LibMCS benchmark

28-06-2006 10:27:29

Clustering 100,000 compounds from the NCI database takes 70 mins in fast mode. (P4 2.6GHz, 2GB RAM, Java 1.4.2, RedHat Linux 9.1)

Further details can be found in a recent presentation given at the 2nd User Group Meeting:

http://www.chemaxon.com/forum/viewpost6499.html#6499

24-10-2006 03:31:02

1) Using the JAVA server mode gives 40-50% speed boost (in general)

2) Using aggressive JAVA parameter tuning gives 1-5% speed boost (in general)

3) Using a pre-sorted data array in descending order gives a 28-times speed-up (!) (If I am a PR Dept - its 2800% speed improvement)

The calling modes are (as example with my personal classpath):

client mode java -client -classpath C:\chemistry\jchem\lib\jchem.jar chemaxon.clustering.gui.JKlustor NCI-1000-asc.smi

server mode java -server -classpath C:\chemistry\jchem\lib\jchem.jar chemaxon.clustering.gui.JKlustor NCI-1000-asc.smi

aggressive server mode java -server -Xms1624m -Xmx1624m -XX:+AggressiveHeap -classpath C:\chemistry\jchem\lib\jchem.jar chemaxon.clustering.gui.JKlustor nci-100000.smi

However remember to sort your data in descending order before you put it into libmcs or jklustor, all the JAVA parameters can be set in the batch files (WIN) or sh scripts (LINUX) in the jchem/bin directory. All the changes could also be implemented in later jchem versions.

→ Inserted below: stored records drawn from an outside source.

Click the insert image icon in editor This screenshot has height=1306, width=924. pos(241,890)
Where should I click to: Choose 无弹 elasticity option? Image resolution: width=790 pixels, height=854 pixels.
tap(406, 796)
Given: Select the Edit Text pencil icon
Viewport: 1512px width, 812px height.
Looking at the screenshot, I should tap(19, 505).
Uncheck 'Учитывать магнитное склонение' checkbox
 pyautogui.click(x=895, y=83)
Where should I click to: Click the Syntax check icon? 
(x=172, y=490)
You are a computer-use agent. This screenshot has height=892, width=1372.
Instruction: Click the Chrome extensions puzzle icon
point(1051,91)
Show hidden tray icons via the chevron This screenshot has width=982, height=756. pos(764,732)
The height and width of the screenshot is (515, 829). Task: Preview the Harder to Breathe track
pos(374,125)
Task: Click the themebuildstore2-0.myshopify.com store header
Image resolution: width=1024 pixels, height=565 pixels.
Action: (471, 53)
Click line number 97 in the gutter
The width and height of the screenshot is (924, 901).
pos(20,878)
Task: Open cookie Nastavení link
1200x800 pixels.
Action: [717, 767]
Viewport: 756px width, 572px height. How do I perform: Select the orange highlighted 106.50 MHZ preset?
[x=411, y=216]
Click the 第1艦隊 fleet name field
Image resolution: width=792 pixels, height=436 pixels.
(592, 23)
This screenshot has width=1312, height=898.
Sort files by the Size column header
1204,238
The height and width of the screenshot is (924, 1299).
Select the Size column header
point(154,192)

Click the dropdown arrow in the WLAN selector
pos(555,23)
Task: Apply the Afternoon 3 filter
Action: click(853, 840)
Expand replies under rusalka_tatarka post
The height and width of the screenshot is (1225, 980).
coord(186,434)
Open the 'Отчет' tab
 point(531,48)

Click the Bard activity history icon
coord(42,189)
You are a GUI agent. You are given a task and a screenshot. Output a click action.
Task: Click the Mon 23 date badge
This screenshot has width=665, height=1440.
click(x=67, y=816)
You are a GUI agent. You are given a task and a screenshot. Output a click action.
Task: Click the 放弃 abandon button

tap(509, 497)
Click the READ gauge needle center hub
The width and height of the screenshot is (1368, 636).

Source and example files (10MB):

http://fiehnlab.ucdavis.edu/staff/kind/Collector/libmcs-benchmark.zip

Kind regards

Tobias Kind

http://fiehnlab.ucdavis.edu/staff/kind/

PS: The documentation of LibMCS is not up to date.

The current batch file libmcs.bat (WIN) calls JKlustor and all old arguments result in funny beahviour if called with libmcs.bat (WIN) or sh (LINUX).

http://www.chemaxon.com/jchem/index.html?content=doc/user/JKlustor.html

16-11-2006 00:23:16

Did you have already a look into the rar file I attached, the smiles are just

sorted according to their alphabetical order (with Textpad - a great tool).

I also tried to run libmcs on a multiprocessor machine, however even if it fires up some threads, it seems the main-routine is only single-threaded which is bad if you have 7 cores hanging around doing nothing.

However the pairwise comparison would scale very well with n-CPUs if once detected that a specific fragment is not totally unique. Would you agree to that? The PubChem DB (currently has 10 Mio. compounds) so this would be a good number of compounds to start.

Kind regards

Tobias